=== Task details ===
Transcribe the following material verbatim, reproducing every line without alteration.

=== Data shown ===
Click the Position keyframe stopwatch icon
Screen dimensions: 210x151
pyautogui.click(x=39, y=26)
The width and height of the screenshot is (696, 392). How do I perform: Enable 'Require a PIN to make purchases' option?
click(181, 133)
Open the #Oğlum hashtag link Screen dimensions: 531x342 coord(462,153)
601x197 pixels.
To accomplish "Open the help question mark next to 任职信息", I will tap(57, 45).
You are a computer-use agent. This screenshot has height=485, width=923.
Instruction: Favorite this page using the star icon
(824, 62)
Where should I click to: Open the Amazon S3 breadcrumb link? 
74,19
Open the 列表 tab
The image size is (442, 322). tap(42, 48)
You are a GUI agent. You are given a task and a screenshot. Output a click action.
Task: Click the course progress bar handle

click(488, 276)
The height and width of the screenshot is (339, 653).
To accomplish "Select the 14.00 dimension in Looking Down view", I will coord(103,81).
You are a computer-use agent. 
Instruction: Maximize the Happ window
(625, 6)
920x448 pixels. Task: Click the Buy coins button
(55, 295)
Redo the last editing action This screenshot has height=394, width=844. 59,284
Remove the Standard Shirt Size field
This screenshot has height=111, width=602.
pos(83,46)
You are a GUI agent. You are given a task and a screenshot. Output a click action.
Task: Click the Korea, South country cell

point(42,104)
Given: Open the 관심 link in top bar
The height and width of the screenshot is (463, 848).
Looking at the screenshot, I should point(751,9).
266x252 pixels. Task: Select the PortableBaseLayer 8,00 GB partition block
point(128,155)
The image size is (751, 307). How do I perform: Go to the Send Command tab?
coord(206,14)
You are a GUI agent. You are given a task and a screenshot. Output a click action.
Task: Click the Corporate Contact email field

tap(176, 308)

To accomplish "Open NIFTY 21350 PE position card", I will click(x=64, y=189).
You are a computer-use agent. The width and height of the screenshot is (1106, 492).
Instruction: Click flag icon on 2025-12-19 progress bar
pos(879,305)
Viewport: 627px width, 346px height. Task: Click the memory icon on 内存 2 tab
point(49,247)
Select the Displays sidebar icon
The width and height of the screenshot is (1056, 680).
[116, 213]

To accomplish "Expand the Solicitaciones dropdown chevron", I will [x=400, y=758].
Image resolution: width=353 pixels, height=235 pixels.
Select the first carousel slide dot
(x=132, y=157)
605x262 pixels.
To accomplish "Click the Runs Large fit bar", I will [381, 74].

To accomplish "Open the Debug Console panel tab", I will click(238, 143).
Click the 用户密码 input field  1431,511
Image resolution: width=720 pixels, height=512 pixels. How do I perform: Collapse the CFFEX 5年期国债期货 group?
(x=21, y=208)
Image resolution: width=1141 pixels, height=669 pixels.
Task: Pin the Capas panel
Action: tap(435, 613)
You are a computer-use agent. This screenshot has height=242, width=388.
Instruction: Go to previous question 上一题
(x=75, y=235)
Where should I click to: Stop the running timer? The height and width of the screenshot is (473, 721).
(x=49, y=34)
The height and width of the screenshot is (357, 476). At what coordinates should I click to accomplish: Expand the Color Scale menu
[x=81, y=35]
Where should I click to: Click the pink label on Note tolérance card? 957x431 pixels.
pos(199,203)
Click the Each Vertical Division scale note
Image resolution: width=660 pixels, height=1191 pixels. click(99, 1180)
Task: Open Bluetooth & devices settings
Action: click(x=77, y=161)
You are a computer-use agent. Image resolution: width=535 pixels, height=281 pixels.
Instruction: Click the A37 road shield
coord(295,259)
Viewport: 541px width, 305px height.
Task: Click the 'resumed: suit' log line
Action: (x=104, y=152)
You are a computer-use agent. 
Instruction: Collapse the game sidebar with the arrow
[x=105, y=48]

=== Answer to this task ===
Click the Position keyframe stopwatch icon
Screen dimensions: 210x151
pyautogui.click(x=39, y=26)
The width and height of the screenshot is (696, 392). How do I perform: Enable 'Require a PIN to make purchases' option?
click(181, 133)
Open the #Oğlum hashtag link Screen dimensions: 531x342 coord(462,153)
601x197 pixels.
To accomplish "Open the help question mark next to 任职信息", I will tap(57, 45).
You are a computer-use agent. This screenshot has height=485, width=923.
Instruction: Favorite this page using the star icon
(824, 62)
Where should I click to: Open the Amazon S3 breadcrumb link? 
74,19
Open the 列表 tab
The image size is (442, 322). tap(42, 48)
You are a GUI agent. You are given a task and a screenshot. Output a click action.
Task: Click the course progress bar handle

click(488, 276)
The height and width of the screenshot is (339, 653).
To accomplish "Select the 14.00 dimension in Looking Down view", I will coord(103,81).
You are a computer-use agent. 
Instruction: Maximize the Happ window
(625, 6)
920x448 pixels. Task: Click the Buy coins button
(55, 295)
Redo the last editing action This screenshot has height=394, width=844. 59,284
Remove the Standard Shirt Size field
This screenshot has height=111, width=602.
pos(83,46)
You are a GUI agent. You are given a task and a screenshot. Output a click action.
Task: Click the Korea, South country cell

point(42,104)
Given: Open the 관심 link in top bar
The height and width of the screenshot is (463, 848).
Looking at the screenshot, I should point(751,9).
266x252 pixels. Task: Select the PortableBaseLayer 8,00 GB partition block
point(128,155)
The image size is (751, 307). How do I perform: Go to the Send Command tab?
coord(206,14)
You are a GUI agent. You are given a task and a screenshot. Output a click action.
Task: Click the Corporate Contact email field

tap(176, 308)

To accomplish "Open NIFTY 21350 PE position card", I will click(x=64, y=189).
You are a computer-use agent. The width and height of the screenshot is (1106, 492).
Instruction: Click flag icon on 2025-12-19 progress bar
pos(879,305)
Viewport: 627px width, 346px height. Task: Click the memory icon on 内存 2 tab
point(49,247)
Select the Displays sidebar icon
The width and height of the screenshot is (1056, 680).
[116, 213]

To accomplish "Expand the Solicitaciones dropdown chevron", I will [x=400, y=758].
Image resolution: width=353 pixels, height=235 pixels.
Select the first carousel slide dot
(x=132, y=157)
605x262 pixels.
To accomplish "Click the Runs Large fit bar", I will [381, 74].

To accomplish "Open the Debug Console panel tab", I will click(238, 143).
Click the 用户密码 input field  1431,511
Image resolution: width=720 pixels, height=512 pixels. How do I perform: Collapse the CFFEX 5年期国债期货 group?
(x=21, y=208)
Image resolution: width=1141 pixels, height=669 pixels.
Task: Pin the Capas panel
Action: tap(435, 613)
You are a computer-use agent. This screenshot has height=242, width=388.
Instruction: Go to previous question 上一题
(x=75, y=235)
Where should I click to: Stop the running timer? The height and width of the screenshot is (473, 721).
(x=49, y=34)
The height and width of the screenshot is (357, 476). At what coordinates should I click to accomplish: Expand the Color Scale menu
[x=81, y=35]
Where should I click to: Click the pink label on Note tolérance card? 957x431 pixels.
pos(199,203)
Click the Each Vertical Division scale note
Image resolution: width=660 pixels, height=1191 pixels. click(99, 1180)
Task: Open Bluetooth & devices settings
Action: click(x=77, y=161)
You are a computer-use agent. Image resolution: width=535 pixels, height=281 pixels.
Instruction: Click the A37 road shield
coord(295,259)
Viewport: 541px width, 305px height.
Task: Click the 'resumed: suit' log line
Action: (x=104, y=152)
You are a computer-use agent. 
Instruction: Collapse the game sidebar with the arrow
[x=105, y=48]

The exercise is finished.